Gather every row below that contains the string "screenshot", copying each one in full.

• SUPPLIED DATA:
** START **
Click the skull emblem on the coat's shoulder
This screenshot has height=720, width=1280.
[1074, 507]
** END **
** START **
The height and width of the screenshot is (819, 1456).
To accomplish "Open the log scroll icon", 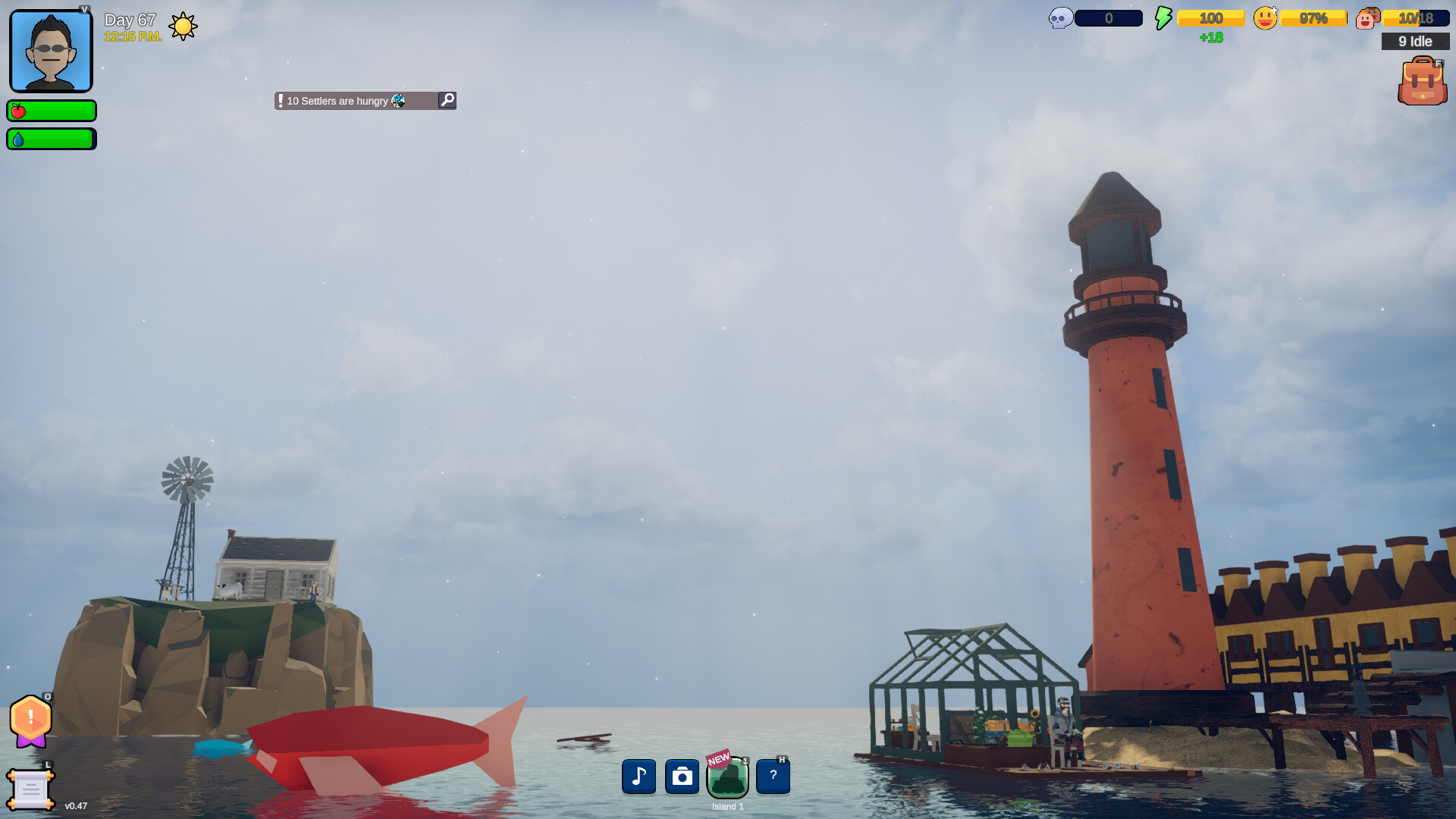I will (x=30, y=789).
** END **
** START **
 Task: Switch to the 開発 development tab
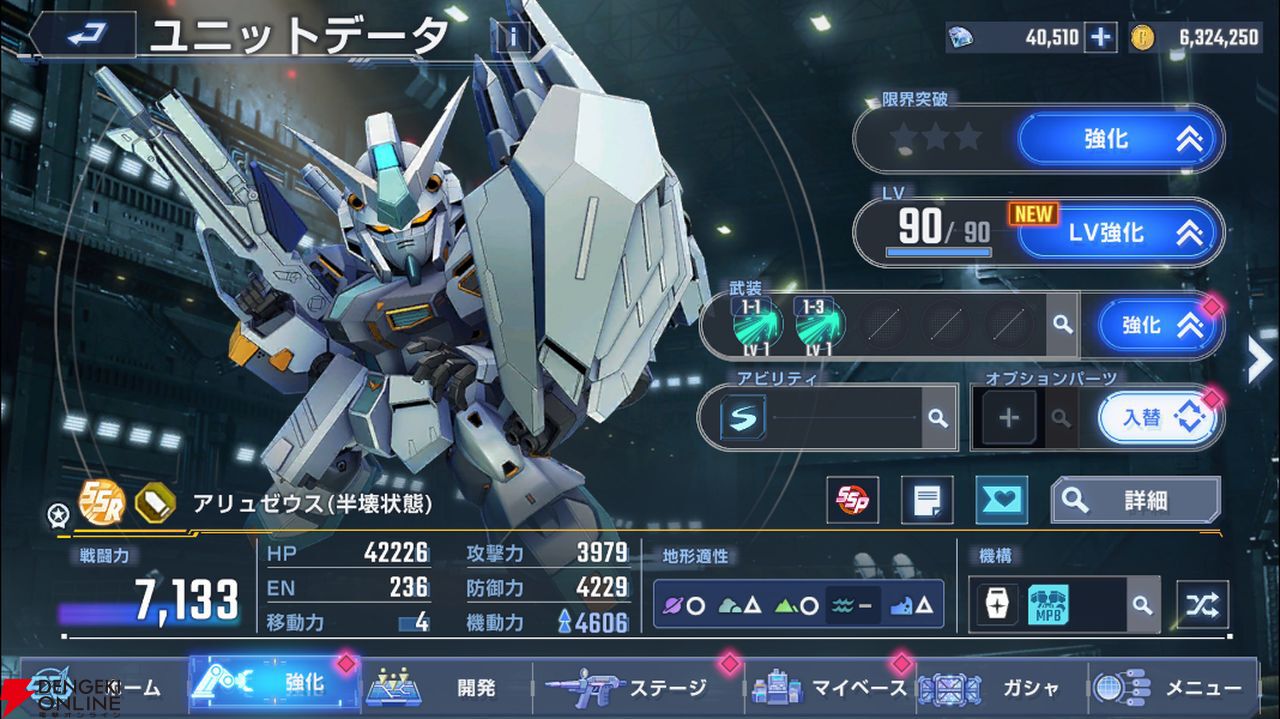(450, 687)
** END **
• RESPONSE TO THE EXERCISE:
This screenshot has height=720, width=1280.
The height and width of the screenshot is (819, 1456).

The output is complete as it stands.